Di tahap akhir, air murni tersebut kemudian didesinfeksi dengan sinar ultraviolet (UV) untuk memastikan telah melampui kualitas yang ditetapkan oleh Badan Perlindungan Lingkungan Amerika Serikat (US EPA) dan Organisasi Kesehatan Dunia (WHO). Dengan sedikit penambahan unsur alkali untuk mengembalikan keseimbangan pH, NEWater pun siap untuk disalurkan kepada konsumen.
Air nonsubsidi
Pemerintah Singapura tidak memberikan subsidi kepada warganya untuk mendapatkan akses air bersih. Pihak perorangan, industri, dan bangunan komersial tetap harus membayar air yang dipakai dengan harga yang sama.
Berdasarkan situs resmi Singapore Water Agency, harga air yang harus dibayarkan penduduk Singapura di tahun 2023 adalah 2,74 dollar Singapura (Rp 31.443) per meter kubik, sudah termasuk pajak. Harga ini akan meningkat menjadi 3,69 dollar Singapura (Rp 42.345) per meter kubik jika penggunaan air bulanan melebihi 40 meter kubik.
Harga tersebut jauh lebih tinggi daripada tarif air bersih yang diberlakukan operator air bersih di Jakarta. Berdasarkan Peraturan Gubernur Provinsi DKI Jakarta Nomor 91 Tahun 2017 tentang tarif air minum, harga tarif air bersih di Jakarta Rp 1.050 per meter kubik untuk permukiman penduduk dan di rentang Rp 3.500 hingga Rp 12.000 per meter kubik untuk daerah industri dan bangunan komersial.

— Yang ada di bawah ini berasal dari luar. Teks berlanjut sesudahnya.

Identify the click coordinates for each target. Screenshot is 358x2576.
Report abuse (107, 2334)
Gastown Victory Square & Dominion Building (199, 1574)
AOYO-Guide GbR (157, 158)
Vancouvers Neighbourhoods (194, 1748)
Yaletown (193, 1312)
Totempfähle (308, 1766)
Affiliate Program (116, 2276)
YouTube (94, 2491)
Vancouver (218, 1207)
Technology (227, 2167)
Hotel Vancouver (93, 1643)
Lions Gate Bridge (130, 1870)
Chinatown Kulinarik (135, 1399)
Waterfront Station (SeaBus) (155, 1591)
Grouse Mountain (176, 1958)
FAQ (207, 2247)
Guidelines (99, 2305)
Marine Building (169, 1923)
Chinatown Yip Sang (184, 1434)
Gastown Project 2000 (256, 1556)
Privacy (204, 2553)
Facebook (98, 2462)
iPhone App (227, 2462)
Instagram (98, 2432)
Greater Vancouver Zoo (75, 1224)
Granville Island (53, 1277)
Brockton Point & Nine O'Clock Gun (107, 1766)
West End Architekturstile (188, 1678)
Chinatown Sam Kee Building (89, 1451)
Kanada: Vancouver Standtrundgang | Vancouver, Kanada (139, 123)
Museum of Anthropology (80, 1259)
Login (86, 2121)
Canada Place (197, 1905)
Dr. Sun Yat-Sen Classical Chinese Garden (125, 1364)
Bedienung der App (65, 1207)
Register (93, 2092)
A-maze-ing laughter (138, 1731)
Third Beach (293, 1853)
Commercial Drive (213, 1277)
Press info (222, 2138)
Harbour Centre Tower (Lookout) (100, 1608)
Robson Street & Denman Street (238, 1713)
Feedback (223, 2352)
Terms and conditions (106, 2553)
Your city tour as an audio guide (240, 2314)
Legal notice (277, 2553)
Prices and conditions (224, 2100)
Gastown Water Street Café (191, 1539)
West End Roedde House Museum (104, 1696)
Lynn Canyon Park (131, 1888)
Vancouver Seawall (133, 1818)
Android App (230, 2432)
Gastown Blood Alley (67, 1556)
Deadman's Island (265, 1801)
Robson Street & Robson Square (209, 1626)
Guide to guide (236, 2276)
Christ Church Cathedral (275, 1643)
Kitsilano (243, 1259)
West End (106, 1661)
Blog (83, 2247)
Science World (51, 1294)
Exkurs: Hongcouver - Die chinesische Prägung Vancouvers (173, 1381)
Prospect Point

Menurut Firdaus, kebijakan Singapura tersebut cukup ekstrem apabila melihat banyak negara-negara lain yang menerapkan subsidi bagi warganya untuk mendapatkan air bersih. Namun, cara Pemerintah Singapura mengelola air bersih siap minum di tengah keterbatasan sumber air baku memang memerlukan teknologi dan biaya tinggi untuk mengumpulkan sumber air baku.
Firdaus merasa wajar jika Singapura sejak awal memutar otak mencari cara untuk mengumpulkan air bersih mengingat kapasitas air alami negara itu hanya 139 meter kubik per kapita per tahun. Kapasitas ini jauh di bawah Indonesia yang mencapai 12.749 meter kubik per kapita per tahun.
Hal yang menjadi ironi, menurut Firdaus, adalah level keamanan sumber daya air (water security level) Indonesia berada di bawah, yakni urutan 100 negara di dunia. Ini berbeda dengan Singapura yang tercarat ada di jajaran lima besar negara dengan tingkat keamanan sumber daya air terbaik di dunia.
”Apa yang dilakukan Singapura bisa kita lakukan. Kita terlambat membangun itu. Makanya, kita itu ibarat negara dengan curah hujan tinggi, tetapi kita mati kehausan di tengah kolam renang mewah, atau ibarat anak ayam mati di lumbung padi,” kata Firdaus.